## [What you are asked to do]
The required output consists solely of the lines from the line containing "Image resolution: width=1339" through the end of the records, copied exactly.

## [Supplied material]
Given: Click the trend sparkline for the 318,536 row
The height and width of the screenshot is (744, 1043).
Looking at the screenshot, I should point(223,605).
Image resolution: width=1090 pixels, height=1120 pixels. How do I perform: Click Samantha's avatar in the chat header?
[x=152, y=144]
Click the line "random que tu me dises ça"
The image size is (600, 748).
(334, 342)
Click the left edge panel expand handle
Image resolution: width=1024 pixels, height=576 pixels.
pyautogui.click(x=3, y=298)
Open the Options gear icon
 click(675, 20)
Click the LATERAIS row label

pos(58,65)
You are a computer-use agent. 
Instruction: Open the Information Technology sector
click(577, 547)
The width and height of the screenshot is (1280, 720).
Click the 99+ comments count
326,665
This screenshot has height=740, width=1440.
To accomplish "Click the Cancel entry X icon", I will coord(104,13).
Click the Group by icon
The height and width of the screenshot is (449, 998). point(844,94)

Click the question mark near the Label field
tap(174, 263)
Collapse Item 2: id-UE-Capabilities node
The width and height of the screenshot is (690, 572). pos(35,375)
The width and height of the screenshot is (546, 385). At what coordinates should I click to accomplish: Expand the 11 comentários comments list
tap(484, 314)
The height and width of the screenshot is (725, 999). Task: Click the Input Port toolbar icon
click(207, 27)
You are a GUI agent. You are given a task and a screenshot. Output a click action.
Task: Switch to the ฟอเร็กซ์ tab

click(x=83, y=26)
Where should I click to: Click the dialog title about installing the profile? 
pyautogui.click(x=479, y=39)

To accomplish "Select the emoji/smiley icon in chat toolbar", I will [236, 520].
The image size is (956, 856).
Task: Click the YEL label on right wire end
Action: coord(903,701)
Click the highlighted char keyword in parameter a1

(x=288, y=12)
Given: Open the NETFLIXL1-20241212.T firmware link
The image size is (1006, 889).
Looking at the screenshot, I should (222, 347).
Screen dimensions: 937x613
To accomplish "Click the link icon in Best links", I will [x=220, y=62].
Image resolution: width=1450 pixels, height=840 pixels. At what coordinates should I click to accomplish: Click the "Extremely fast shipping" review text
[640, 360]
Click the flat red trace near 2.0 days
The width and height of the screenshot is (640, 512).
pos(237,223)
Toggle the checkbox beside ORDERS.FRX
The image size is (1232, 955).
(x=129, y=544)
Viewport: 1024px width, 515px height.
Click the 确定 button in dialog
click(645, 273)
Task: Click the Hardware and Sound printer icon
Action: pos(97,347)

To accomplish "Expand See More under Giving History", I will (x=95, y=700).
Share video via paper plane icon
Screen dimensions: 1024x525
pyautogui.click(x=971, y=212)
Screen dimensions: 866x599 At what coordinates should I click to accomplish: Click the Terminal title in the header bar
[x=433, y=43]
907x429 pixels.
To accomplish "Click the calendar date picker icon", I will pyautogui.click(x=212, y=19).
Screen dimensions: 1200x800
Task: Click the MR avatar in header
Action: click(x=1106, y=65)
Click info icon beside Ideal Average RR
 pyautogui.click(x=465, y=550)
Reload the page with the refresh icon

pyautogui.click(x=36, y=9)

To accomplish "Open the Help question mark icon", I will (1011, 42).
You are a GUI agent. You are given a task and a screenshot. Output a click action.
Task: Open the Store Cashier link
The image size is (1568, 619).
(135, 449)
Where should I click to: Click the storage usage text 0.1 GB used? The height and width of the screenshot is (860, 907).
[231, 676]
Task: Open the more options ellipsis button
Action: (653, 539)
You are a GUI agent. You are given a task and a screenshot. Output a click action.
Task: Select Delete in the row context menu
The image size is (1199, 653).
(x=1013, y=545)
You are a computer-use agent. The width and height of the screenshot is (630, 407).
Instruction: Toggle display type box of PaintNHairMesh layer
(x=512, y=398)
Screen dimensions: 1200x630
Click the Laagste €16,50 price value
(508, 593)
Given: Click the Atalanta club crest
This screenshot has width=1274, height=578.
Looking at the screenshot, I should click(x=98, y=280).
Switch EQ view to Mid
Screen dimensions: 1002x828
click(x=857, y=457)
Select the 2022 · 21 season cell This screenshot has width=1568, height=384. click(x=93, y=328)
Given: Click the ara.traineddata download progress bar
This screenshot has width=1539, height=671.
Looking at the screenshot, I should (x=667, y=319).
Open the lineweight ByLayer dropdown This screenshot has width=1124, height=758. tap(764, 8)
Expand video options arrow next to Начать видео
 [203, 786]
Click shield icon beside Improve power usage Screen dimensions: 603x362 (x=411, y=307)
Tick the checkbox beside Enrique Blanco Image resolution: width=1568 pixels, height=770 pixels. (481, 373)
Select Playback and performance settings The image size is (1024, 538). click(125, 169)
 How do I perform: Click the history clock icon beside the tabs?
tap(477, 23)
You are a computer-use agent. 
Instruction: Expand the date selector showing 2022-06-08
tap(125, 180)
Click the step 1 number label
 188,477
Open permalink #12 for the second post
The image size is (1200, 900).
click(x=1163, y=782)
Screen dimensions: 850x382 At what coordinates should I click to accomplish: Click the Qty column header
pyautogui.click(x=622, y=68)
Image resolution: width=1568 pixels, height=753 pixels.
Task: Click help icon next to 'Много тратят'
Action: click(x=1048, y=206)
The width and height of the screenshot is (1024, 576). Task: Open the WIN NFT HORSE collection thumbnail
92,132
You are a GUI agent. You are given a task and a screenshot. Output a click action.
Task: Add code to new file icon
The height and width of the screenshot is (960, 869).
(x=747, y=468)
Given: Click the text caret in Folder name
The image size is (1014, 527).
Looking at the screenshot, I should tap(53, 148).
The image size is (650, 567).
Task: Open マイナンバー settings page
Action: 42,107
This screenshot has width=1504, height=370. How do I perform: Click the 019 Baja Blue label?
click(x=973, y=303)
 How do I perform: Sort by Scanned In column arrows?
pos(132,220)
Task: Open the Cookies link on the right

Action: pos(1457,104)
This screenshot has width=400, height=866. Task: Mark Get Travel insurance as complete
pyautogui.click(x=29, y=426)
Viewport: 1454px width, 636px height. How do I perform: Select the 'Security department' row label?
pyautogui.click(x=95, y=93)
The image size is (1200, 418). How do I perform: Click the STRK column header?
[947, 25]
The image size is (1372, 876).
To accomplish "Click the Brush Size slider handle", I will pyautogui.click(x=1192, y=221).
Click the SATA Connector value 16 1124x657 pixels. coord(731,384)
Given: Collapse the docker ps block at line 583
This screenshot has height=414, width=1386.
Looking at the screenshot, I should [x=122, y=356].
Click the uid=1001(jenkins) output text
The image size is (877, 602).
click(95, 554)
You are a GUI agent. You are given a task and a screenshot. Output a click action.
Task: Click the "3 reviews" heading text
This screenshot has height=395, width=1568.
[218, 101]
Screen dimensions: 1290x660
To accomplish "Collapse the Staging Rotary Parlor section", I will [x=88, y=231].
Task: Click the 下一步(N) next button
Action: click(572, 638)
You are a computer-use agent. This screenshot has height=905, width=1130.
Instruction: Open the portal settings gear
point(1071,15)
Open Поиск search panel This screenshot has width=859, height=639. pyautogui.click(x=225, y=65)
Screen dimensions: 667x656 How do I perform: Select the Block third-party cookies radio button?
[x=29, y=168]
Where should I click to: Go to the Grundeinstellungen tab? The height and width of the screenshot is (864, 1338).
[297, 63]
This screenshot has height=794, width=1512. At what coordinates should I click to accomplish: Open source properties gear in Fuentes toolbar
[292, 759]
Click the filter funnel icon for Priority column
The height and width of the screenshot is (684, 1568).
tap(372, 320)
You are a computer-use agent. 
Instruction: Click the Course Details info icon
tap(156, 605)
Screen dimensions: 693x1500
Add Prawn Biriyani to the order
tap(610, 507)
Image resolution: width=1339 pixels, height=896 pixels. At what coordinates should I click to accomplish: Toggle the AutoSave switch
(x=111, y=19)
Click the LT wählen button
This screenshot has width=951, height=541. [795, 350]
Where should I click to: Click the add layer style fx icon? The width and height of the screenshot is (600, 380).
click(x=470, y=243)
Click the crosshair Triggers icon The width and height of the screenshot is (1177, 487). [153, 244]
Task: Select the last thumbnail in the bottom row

## [Task result]
Image resolution: width=1339 pixels, height=896 pixels. At what coordinates should I click to accomplish: Toggle the AutoSave switch
(x=111, y=19)
Click the LT wählen button
This screenshot has width=951, height=541. [795, 350]
Where should I click to: Click the add layer style fx icon? The width and height of the screenshot is (600, 380).
click(x=470, y=243)
Click the crosshair Triggers icon The width and height of the screenshot is (1177, 487). [153, 244]
Task: Select the last thumbnail in the bottom row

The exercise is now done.